Unravelling the Paris-centric system, with its 21 separately governed University of Paris campuses and numerous grandes écoles, has proved very difficult. By allowing the grandes écoles the right to grant undergraduate and doctoral degrees, the ministry may have weakened their incentive to become more closely integrated with universities. However, they have gradually come to understand that they can do so without diluting their quality. Their relatively weak research performance (with a few exceptions, such as École Normale Supérieure) and, in engineering, their lack of critical mass have acted as further incentives to engage. The amalgams selected by the Idex process are expected to become single entities by 2020.

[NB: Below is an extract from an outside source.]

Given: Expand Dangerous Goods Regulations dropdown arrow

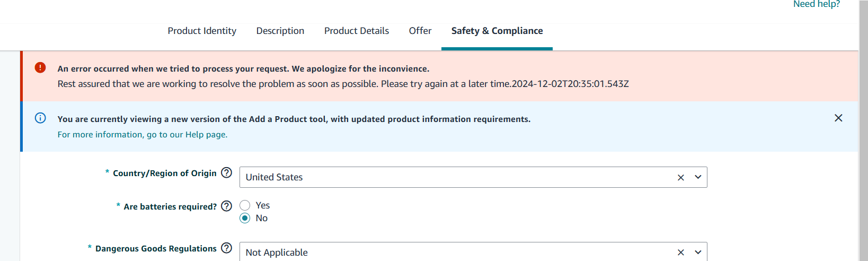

Selections were made in batches by an international jury, with the final cohort announced in February. Nearly 80 proposals were evaluated, encompassing research excellence, teaching, academic life and, most importantly, university governance. Six comprehensive universities – PSL, the University of Paris-Saclay, Sorbonne University, Grenoble Alpes University, the University of Lyon and the University of Côte d’Azur – have been awarded the provisional Idex label. Three others – the universities of Aix-Marseille, Bordeaux, Strasbourg – have had that status confirmed, while two more have seen it withdrawn but will be permitted to resubmit. In addition, nine regionally based institutions, often with strong technological components, have been provisionally granted the “I-site” label.

Those whose status is confirmed after a four-year probationary period will be awarded an endowment, the income from which is intended to be used in the support of imaginative efforts in research, hiring policy and teaching.

Idex applications were often driven by the hard sciences and resisted by humanities-dominated institutions. Yet in some cases, Idex has provided a much-needed lifeline to the humanities and social sciences, allowing them to reinvent themselves in innovative and exciting ways through close collaboration with science.

Initial attempts to mimic established giants in the international scene were replaced by a more pragmatic attempt to follow the lead of universities such as Switzerland’s École Polytechnique Fédérale de Lausanne, which have dramatically improved their ranking on a short timescale.

The excellence initiative has helped French universities to overcome their insular outlook, and the benchmarking exercises have proved an enlightening experience for some. Indeed, internationalisation might constitute one of the most important achievements of the initiative. French universities are opening up, looking at similar universities in other countries, delivering courses in English and recruiting excellent young researchers from abroad. 

Of course, challenges remain, including how to maintain the momentum once the endowments have been confirmed. Ways also need to be found to encourage previously unsuccessful and non-participating institutions to develop projects to improve their institutional standing. However, we expect that creating the “university of excellence” label will help to maintain the competitive pressure that will allow France’s universities to take their place on the world stage.

John Ludden is executive director of the British Geological Survey in Nottingham, and was previously director of research in earth sciences at the National Centre for Scientific Research (CNRS) in Paris. Philippe Le Prestre is professor of politics at Laval University in Quebec, and Jean-Marc Rapp is a former rector of the University of Lausanne. All were members of the Idex international committee.